Marti Michael, a retired social services worker, has been going to the U.S.—Mexico border for a year to provide support.
On her most recent trip, her and 13 colleagues brought wagons of hot meals over the border to feed thousands of hungry migrants and their children living in an encampment in Matamoros.
Under the President Trump’s administration's "remain in Mexico" policy, asylum seekers have to wait in Mexico while their cases unfold in U.S. immigration court. 
"They need everything, these people who are stuck in Mexico, most of them have walked from Latin America and gotten this far...during their walk, they've used up whatever supplies they had, they've been robbed and worse,” says Michael. 
The United Nations Children's Fund reported 700 children are among the people stranded in the border city. They say that some children have been there for weeks and even months.
Michael says her group, working with Texas' Brownsville team, are also assisting with a school that was built at the camp for children.

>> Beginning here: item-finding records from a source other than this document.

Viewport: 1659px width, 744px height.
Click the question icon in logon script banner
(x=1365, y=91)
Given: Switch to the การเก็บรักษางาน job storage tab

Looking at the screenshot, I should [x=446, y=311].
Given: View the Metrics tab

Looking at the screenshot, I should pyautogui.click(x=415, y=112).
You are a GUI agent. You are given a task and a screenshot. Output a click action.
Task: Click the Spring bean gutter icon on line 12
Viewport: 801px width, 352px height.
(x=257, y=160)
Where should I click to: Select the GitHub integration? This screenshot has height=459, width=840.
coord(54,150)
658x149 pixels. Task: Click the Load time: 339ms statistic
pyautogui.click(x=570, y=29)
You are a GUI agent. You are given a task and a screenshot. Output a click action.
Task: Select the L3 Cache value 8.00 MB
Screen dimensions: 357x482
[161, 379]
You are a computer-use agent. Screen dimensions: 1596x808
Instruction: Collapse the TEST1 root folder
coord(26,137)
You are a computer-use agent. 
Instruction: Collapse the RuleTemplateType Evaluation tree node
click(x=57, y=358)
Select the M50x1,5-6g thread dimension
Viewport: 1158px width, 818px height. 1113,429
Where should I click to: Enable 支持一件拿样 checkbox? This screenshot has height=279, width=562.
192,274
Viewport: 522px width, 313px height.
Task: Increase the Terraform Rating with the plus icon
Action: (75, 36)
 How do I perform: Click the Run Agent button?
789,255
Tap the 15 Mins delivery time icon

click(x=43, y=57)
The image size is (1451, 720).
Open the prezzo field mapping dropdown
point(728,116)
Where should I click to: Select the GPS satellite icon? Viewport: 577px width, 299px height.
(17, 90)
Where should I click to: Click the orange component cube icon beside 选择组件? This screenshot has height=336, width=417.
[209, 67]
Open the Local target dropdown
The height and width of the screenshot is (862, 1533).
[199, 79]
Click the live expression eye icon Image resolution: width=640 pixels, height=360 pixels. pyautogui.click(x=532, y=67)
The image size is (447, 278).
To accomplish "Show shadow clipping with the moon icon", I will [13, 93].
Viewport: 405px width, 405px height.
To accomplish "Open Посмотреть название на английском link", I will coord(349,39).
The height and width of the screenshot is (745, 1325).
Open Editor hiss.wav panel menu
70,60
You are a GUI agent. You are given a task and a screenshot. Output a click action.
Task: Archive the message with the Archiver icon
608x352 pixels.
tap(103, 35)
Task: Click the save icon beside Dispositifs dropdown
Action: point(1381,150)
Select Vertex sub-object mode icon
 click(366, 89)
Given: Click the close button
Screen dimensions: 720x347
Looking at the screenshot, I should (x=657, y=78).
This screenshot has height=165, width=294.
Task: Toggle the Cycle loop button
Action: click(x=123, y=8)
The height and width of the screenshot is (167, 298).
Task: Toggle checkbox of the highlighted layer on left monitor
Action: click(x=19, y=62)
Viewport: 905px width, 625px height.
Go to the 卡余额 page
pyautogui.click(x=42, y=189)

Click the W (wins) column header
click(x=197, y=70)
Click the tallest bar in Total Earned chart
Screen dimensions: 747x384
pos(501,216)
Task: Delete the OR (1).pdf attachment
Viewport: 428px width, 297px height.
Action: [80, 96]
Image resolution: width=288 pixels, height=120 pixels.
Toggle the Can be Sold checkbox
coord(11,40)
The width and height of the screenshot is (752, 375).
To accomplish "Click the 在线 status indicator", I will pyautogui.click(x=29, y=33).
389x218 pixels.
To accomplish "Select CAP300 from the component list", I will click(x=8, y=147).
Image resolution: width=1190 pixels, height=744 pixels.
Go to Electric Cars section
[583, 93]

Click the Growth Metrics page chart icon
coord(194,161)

Michael originally started helping immigrants released by ICE transition to sponsors in the U.S. However, she says she realized she had to go into Mexico to make a greater impact.
"Once you see the conditions they are being held in and then you meet the people, and talk to them and hear their stories and love their children, now I can't not do it, I must go,” says Michael.
The group raised more than $18,000 to purchase food, clothing and toys for the kids.
Michael says she plans on going back to the border in two weeks with another group of volunteers.